MILITARY ORGANISATION,
PAY, ETC.
The numbers of the
companies varied. Originally the ordinary strength appears to have been
one hundred and fifty for each ordinary company, and two hundred for the
colonel's (or life) company. Of the one hundred and fifty, one hundred
were musketeers (or harquebusiers) and fifty pikemen. In 1598 the
companies were temporarily reduced to one hundred and twenty heads. How
long the pikemen were continued is not certain, but General Mackay's
Memoirs show that 'old pikemen served in the Scottish campaign of
1689-90. (See documents showing establishment under William the Silent,
p. 43, Commissions, pp. 82-93.) The sergeant-major and the
provost-marshal appear in 1587, the ' minister' in 1597, and the
lieutenant-colonel and quartermaster in 1599. The establishment of a
company will be found detailed in the commissions printed on pp. 76-95.
It will be noted that in some cases one or two pipers are mentioned, and
in others none. In 1607 the colonels remonstrated against the English
and Scots companies being reduced to seventy rank and file, 'pesle-mesle
avec la reste de ramiee. In 1621 it was resolved to increase the foreign
companies to one hundred and twenty.
The number of companies
in a regiment seems to have varied, but in the reorganisation into three
regiments in 1628 it was fixed at ten companies. The difficulties that
attended the supply of men for the regiments, and the competition of
foreign states in the British recruiting field, are illustrated by a
series of documents relating to the recruiting in England and Scotland
between the years 1632 and 1638.
The rates of pay for the
different ranks in the time of William the Silent are shown by a
document from the archives of the Council of State, prefixed to the
States of War of 1579-1609.5 The commissions of 1586 and subsequent
years also show the agreed-on pay, and indicate a method of payment
which led to many questions. Thus for Colonel Balfour's company of two
hundred men, he was entitled to i?2200 of forty Flemish grotten (or
groats ?) per pound per month, each month being calculated as consisting
of thirty-two days, but the monthly payment was only made each
forty-eighth day, and the balance of one-third of the pay thus retained
constituted the arrears which led to so many claims on the part of the
Scottish officers, to the issue of letters of marque by the King of
Scotland in the case of Colonel Stuart, and to the compromises for slump
sums or annual pensions, in his, Sir William Murray's, Colonel
Balfour's, and other cases. In 1588 the objections of the Scottish
captains to this system, and their insistence on obtaining some security
for the settlement of their arrears, led to the dismissal of some of
them by the States-General, and to the others being required to sign a
declaration expressly stating their acquiescence in the practice. In
1596, however, the states of Holland improved the position somewhat by
paying the troops for which they were responsible every forty-second,
instead of every forty-eighth day.

**Data**

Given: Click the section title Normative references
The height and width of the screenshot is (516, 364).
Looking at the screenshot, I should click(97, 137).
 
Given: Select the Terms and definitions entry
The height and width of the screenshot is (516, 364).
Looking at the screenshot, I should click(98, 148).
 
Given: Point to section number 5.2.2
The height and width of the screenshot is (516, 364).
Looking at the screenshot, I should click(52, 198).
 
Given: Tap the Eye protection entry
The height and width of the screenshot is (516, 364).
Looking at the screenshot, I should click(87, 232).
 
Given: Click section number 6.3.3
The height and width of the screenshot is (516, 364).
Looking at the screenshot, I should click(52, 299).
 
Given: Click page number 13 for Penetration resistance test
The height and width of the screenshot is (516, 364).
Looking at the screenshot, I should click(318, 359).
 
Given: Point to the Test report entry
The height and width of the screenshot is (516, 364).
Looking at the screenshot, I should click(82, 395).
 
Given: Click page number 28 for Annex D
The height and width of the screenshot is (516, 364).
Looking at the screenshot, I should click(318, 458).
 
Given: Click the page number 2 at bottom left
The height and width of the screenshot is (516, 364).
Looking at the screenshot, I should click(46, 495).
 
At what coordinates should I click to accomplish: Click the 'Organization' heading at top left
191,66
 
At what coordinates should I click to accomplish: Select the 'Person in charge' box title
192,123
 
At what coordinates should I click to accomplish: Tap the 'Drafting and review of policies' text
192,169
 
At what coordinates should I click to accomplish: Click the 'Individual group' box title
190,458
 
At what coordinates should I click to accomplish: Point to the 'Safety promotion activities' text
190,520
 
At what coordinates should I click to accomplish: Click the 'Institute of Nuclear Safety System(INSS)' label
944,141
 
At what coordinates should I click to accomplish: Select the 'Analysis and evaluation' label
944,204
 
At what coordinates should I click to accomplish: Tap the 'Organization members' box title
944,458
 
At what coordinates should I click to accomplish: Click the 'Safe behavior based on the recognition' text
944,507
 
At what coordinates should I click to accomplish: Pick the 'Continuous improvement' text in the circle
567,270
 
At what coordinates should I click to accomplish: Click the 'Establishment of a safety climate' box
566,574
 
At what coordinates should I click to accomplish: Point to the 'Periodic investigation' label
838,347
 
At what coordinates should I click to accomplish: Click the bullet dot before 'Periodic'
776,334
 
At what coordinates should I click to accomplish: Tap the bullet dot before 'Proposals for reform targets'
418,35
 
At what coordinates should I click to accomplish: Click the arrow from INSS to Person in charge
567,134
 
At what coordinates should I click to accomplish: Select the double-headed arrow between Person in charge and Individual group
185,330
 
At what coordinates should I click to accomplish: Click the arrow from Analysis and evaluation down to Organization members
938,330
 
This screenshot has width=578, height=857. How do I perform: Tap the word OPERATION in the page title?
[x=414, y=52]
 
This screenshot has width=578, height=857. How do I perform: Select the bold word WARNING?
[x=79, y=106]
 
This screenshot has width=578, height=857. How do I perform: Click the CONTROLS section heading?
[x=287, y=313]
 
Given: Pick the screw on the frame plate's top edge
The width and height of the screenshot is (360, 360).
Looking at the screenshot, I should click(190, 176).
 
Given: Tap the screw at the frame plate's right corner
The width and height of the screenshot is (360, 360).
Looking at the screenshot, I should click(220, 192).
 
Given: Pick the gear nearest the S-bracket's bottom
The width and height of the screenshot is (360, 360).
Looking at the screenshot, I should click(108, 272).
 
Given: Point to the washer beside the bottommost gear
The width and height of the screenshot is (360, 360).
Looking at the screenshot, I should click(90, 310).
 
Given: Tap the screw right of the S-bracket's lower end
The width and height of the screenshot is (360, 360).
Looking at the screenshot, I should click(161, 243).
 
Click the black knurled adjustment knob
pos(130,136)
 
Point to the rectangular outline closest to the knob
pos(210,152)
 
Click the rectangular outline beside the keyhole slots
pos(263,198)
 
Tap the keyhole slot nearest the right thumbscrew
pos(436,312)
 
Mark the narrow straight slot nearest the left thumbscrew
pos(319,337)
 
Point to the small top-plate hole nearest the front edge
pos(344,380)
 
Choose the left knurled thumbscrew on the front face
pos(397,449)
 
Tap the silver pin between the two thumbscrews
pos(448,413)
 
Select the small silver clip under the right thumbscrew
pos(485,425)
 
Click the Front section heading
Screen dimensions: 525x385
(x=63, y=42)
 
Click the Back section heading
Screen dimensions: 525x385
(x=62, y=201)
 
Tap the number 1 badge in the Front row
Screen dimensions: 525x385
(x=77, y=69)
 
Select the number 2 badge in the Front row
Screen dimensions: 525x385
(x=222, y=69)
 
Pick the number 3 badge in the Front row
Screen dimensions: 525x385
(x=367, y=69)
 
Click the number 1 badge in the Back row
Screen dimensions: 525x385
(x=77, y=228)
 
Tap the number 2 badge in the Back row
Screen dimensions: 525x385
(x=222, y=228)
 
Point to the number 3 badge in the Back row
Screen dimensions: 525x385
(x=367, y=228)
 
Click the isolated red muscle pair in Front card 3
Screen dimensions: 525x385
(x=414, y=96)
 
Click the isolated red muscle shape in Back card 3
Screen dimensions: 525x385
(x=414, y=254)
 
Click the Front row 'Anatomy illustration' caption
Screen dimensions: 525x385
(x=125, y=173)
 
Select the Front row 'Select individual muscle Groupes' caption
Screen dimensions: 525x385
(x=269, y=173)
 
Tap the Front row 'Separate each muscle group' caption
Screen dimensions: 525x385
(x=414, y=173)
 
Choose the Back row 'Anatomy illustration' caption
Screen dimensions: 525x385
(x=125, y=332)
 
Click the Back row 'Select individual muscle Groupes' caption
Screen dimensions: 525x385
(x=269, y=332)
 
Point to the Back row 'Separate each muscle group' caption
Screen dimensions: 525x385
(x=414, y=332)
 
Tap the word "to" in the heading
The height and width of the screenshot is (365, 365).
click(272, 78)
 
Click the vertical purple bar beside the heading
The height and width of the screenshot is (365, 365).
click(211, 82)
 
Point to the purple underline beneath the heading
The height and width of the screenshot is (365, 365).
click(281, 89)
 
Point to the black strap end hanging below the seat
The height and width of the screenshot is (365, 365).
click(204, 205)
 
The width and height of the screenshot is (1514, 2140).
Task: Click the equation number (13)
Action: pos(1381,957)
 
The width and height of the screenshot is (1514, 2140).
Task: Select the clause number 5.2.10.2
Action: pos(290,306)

**Requirements**
A. Answer these questions from the passage on military organization and pay:
(i) In what year were the companies temporarily reduced to one hundred and twenty heads?
(ii) How many companies per regiment were fixed in the 1628 reorganization into three regiments?
(iii) From 1596, on which day did the states of Holland pay the troops they were responsible for?
B. Proceed with the passage on military organization and pay, beginning after its final sentence.
The records were taken from a separate source.

**Answers in order**
A.
(i) 1598
(ii) Ten
(iii) Every forty-second day, instead of every forty-eighth

B.
When in 1678 the Brigade
had been fully established on its reorganised basis, the capitulation of
that year expressly stipulated, that the pay of the soldiers was to be
increased c d'un sous de plus par jour." In 1774 the men had 'twopence'
a week more pay than the Dutch troops. At that time a captain's pay came
to at most £140 sterling yearly, a colonel's was not above £350, and a
lieutenant's about £40, while that of the Swiss companies was much
higher.
The appointments of
subaltern officers seem originally to have been made by the captains,
who raised and brought over the companies. Later on they seem to have
been made by the Prince of Orange, who also filled any vacancy in the
higher ranks occurring in the field, commissions being subsequently
issued by the States-General confirming his appointment. In 1608 the
states of Holland resolved that the captains on their repartition should
not be allowed to fill vacancies in their lieutenancies and ensigncies
without the previous consent of the states or of the committee, who
reserved the right of appointment, and this right appears also to have
been exercised by other provincial states.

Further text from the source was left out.